I really don't have a specific reason why I might lose them, but I'm just scared of the thought of that occurring. I do think they kinda think I'm a little 'weird', just not in a CD way, but I don't think they've ever been around someone with a personality like mine, where I'm not outwardly male and I'm not interested in doing guy things with them, and the fact that I am not outgoing and don't even attempt at putting up a masculine confidence front, and I guess I get the feeling they don't really know what to make of me, even if we're friends. I'm just really afraid of the awkward situation and them not knowing how to react around me, them not knowing if they should consider me a 'girl' or a 'boy', etc. If I'm dressed in front of them I don't want them to consider me a male, and vice versa. I don't know - I'm just not ready to know how I want others to consider me right now, because I don't know how I consider myself. The times I dress and do girl stuff I feel more content than I've ever felt as a guy, and still trying to figure out how much of that is pink fog, and how much is stuff I've felt all my life and even if there is a difference between the two.

Angie G
04-18-2009, 08:08 PM
You did good Mirabai you put you friend first that's great hun.:hugs:
Angie

paulaN
04-18-2009, 09:58 PM
Kinda sounds to me like your friends and you are ready.

LadyMirabai
04-18-2009, 10:23 PM
Kinda sounds to me like your friends and you are ready.

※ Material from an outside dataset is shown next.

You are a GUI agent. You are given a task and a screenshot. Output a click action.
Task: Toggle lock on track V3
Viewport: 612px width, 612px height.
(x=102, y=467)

*sighs* I guess you're right. I was just over there for dinner and hanging out and yea it's like the time is coming. I'm hoping they're coming over Thursday for dinner, and am considering telling them then. Or at least, not removing the plainly obvious pink and purple candle setups I have in my room (I already told them about the fake flowers I have in there...yea got teased when I said that and about how at that time we were making tea and I wanted the rose tea which had a pink tag thing (dunno what they are called) on the end of the teabag) and seeing if they ask. I wouldn't lie to them if asked, but bringing it up is just so scary. I dunno...*sighs*

Sorry for ranting.

MissConstrued
04-18-2009, 10:35 PM
One possibility... if one of them is wearing a cute skirt or dress, say so, and ask if you can borrow it. Go from there. You can even make like your kidding if it doesn't go well. But it will.